Woodson’s New York City life is less cozy and predictable at first, and is marked by instability more than stability. Woodson and her family change apartments several times, and must cope with the death of Woodson’s aunt Kay, the incarceration of her uncle Robert, and the illness of her young brother Roman. Woodson also struggles as a student in New York City, both because she has a learning disability and because her identity as a Jehovah’s Witness isolates her from her fellow students. For a time, Woodson feels herself to exist in a limbo between New York City and South Carolina, fully belonging neither to one place nor to the other. In “mrs. hughes’s house,” though she continues to miss the South and her grandparents there, she also feels out of place when she visits them; she now has a Northern accent, and has become a slightly different person: “Our feet are beginning to belong / in two different worlds—Greenville / and New York” (194-95).
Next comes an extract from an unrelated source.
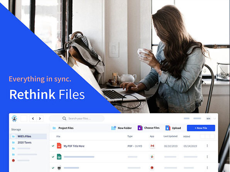Click the red PDF file icon
This screenshot has width=230, height=172.
[59, 146]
However, Woodson gradually comes to accept New York City as her new home. Part of her acceptance is circumstantial; her Southern grandfather dies, and her grandmother moves in with them. While Woodson retains a sense of her Southern family, then, she is no longer so bound to the South itself. At the same time, with her new best friend Maria, Woodson finds a larger improvised family beyond her given family. Maria is Spanish, and being around her family and taking part in their rituals—which are different from those of her own family—gives Woodson a sense of belonging to a wider world. In school, Woodson also learns about the history of her Bushwick neighborhood, a history of upheaval and strife that resembles her own family history. This history gives her a sense of belonging that is different from what she experienced with her grandparents in the South. It is more a feeling of belonging to a wider Black community than to her own particular family, and it inspires Woodson to write about this change in “bushwick history lesson”: “I didn’t just appear one day / […] I keep writing, knowing now / that I was a long time coming” (298).